» Problem statement
Scan the data. Collect each line that contains the word "Select".

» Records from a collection
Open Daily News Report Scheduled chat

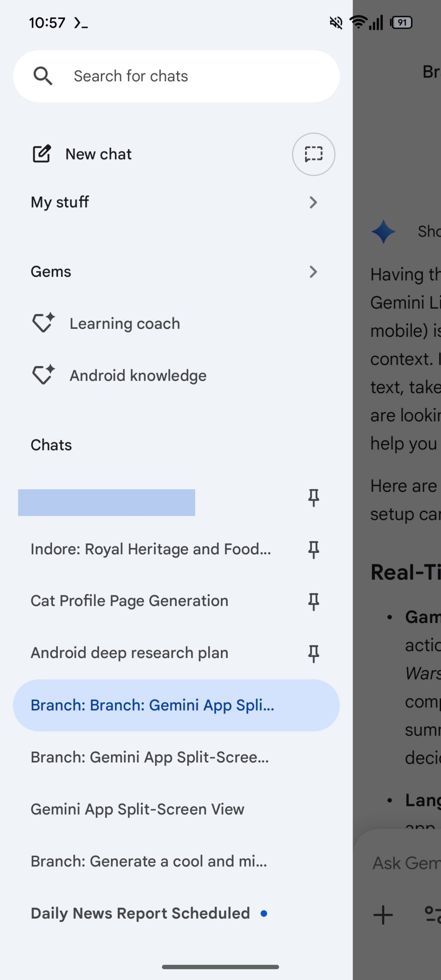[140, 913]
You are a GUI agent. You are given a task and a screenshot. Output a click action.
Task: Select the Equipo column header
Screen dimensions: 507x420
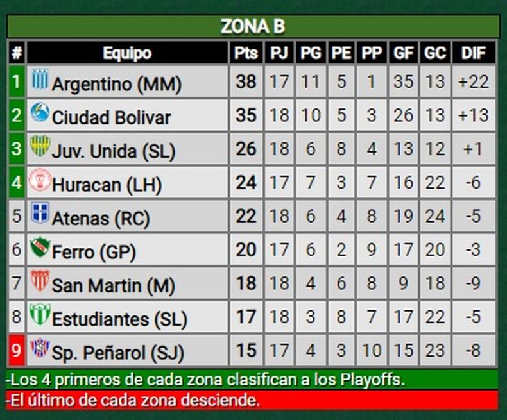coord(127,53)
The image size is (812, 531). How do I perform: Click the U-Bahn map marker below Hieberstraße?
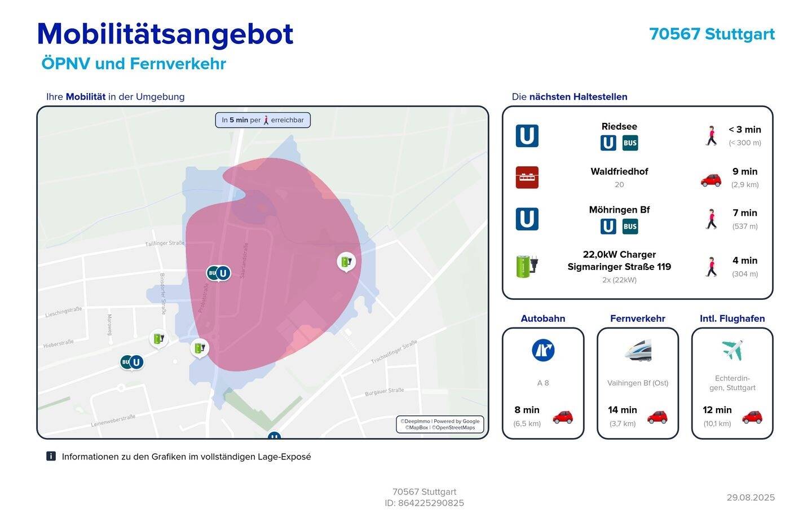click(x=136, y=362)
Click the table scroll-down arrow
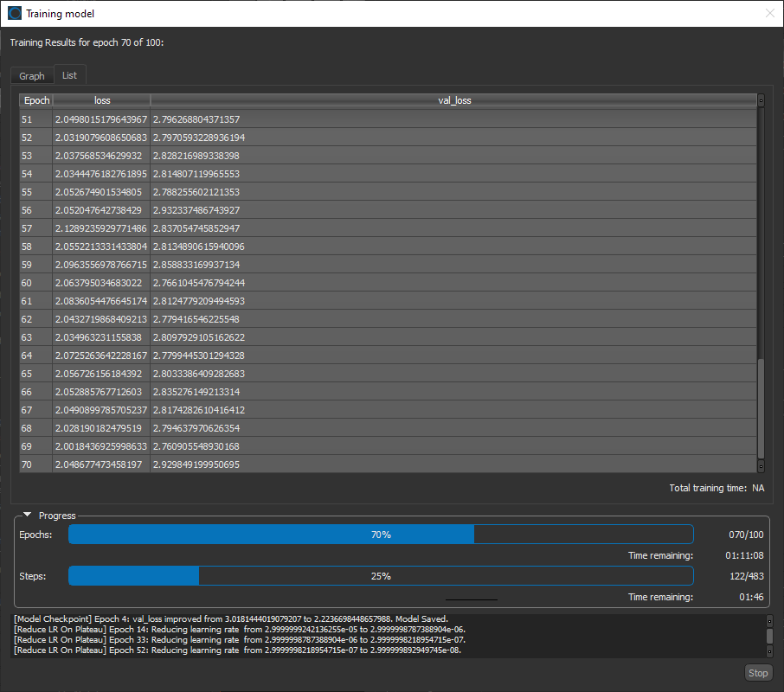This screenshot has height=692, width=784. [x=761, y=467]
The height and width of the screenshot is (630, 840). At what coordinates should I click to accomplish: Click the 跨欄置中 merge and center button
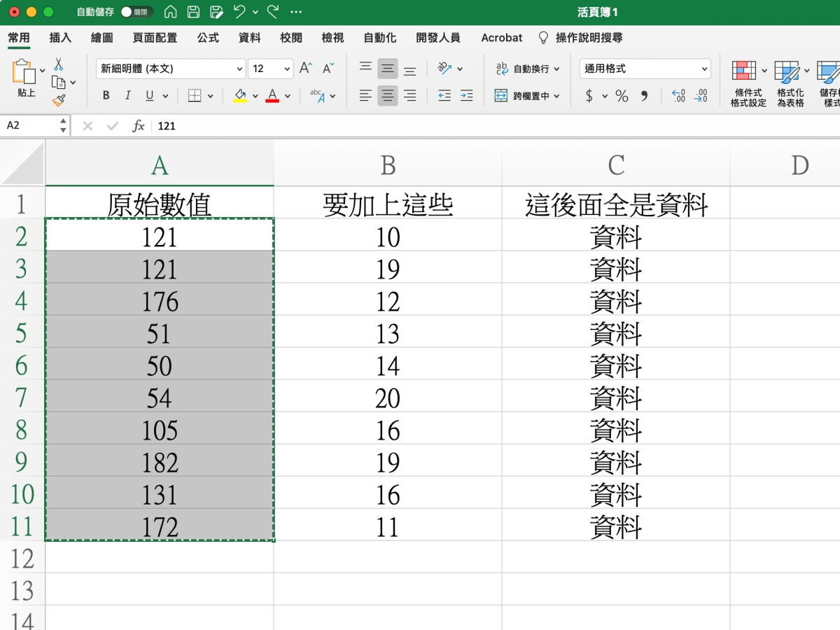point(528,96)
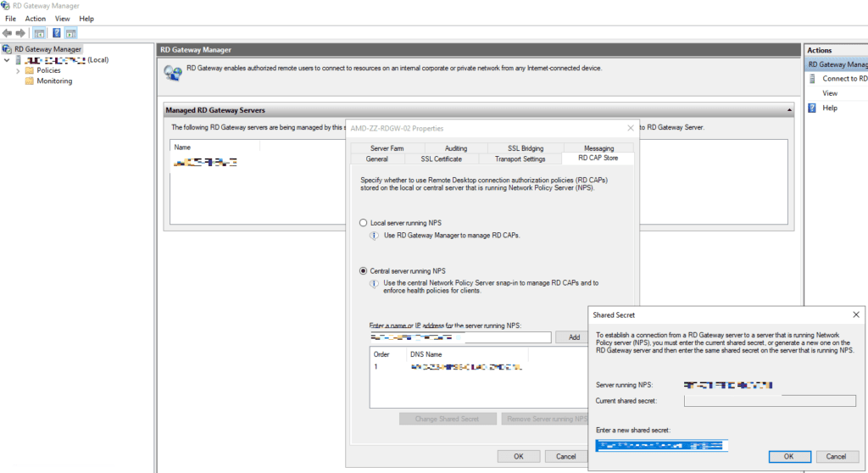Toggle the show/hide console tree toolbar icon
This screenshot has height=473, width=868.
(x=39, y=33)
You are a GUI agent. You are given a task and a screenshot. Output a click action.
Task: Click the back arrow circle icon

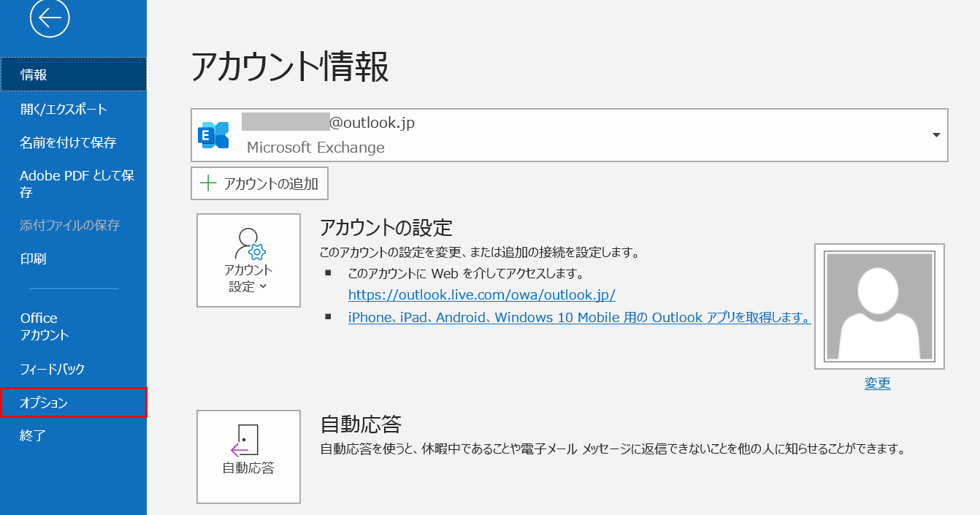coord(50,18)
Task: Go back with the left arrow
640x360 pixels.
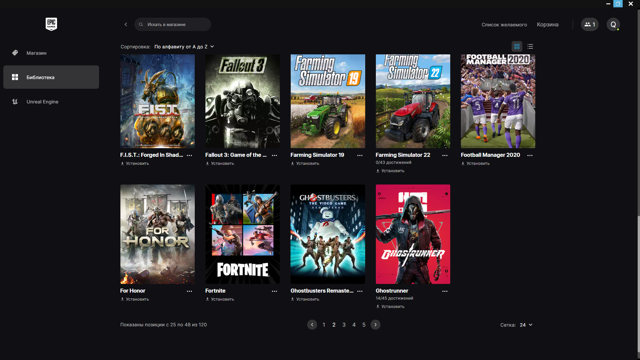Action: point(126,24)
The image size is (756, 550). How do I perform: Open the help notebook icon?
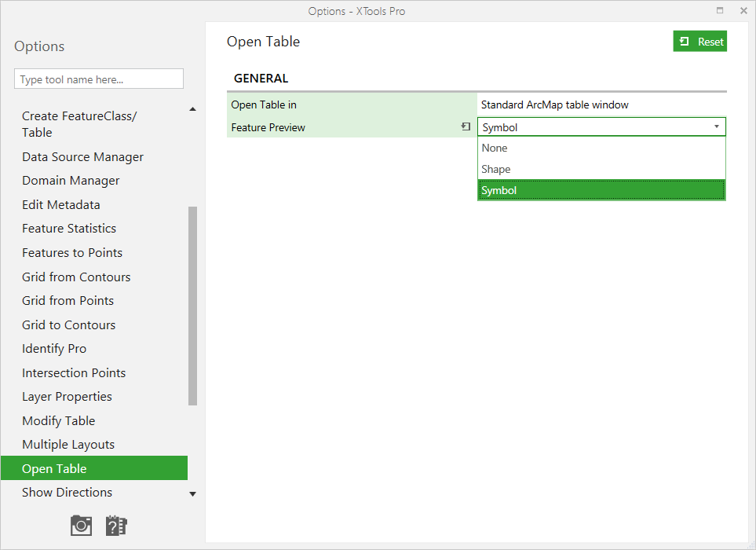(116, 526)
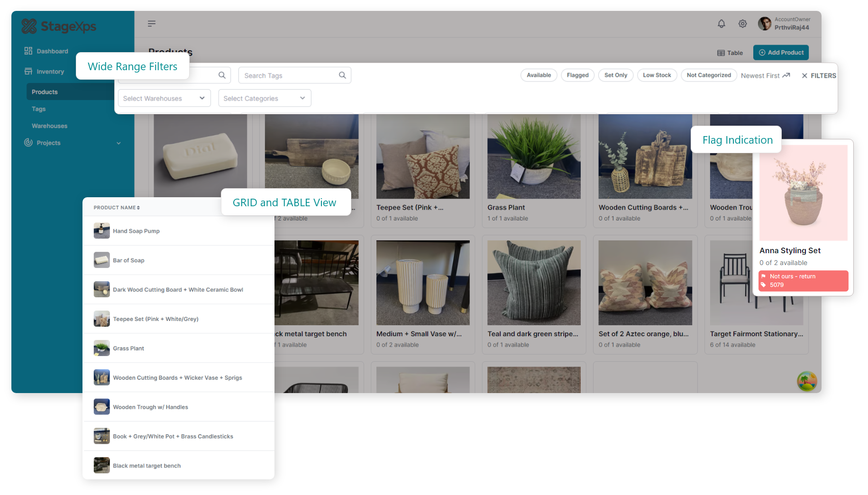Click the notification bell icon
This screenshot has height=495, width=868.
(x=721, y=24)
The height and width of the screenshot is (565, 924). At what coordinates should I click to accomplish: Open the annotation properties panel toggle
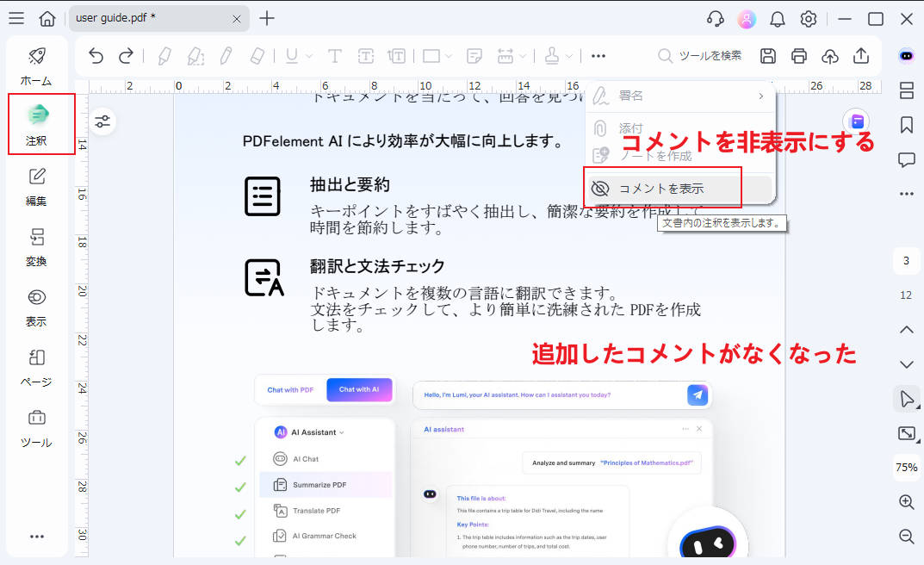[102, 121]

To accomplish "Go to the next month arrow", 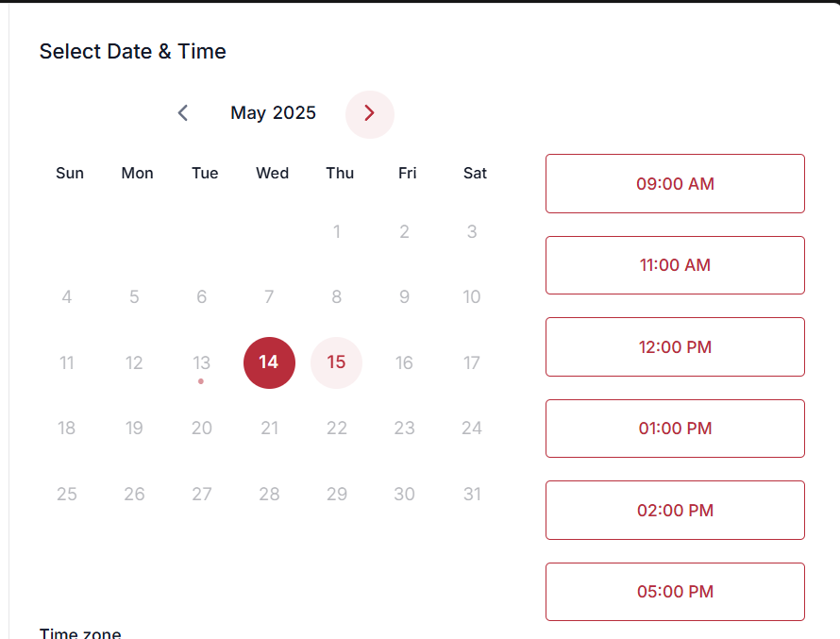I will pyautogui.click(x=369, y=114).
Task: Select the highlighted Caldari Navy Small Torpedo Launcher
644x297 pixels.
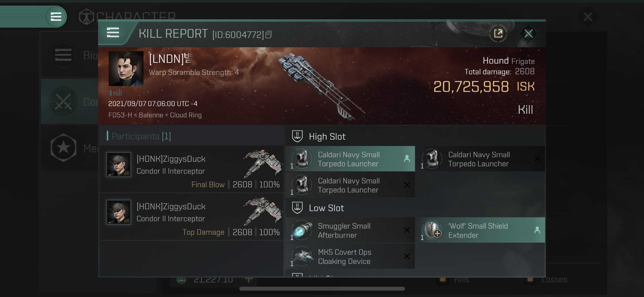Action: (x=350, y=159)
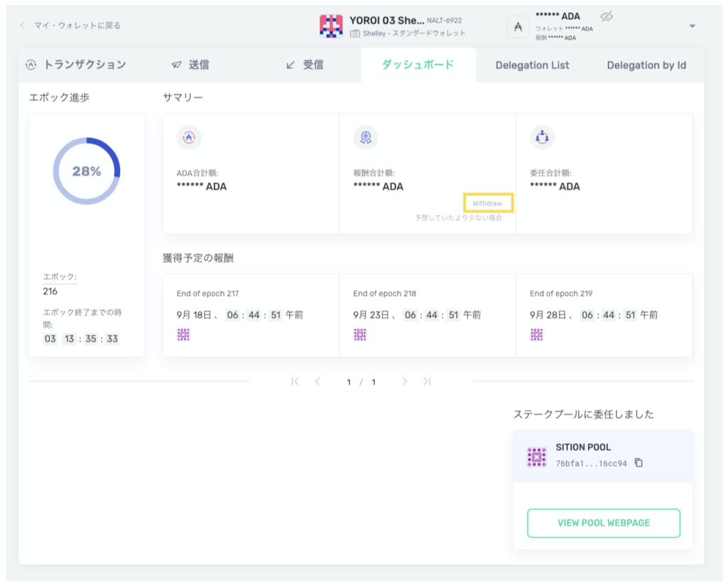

» Solution to this problem
Task: Select the Equipo column header
Task: Select the highlighted Caldari Navy Small Torpedo Launcher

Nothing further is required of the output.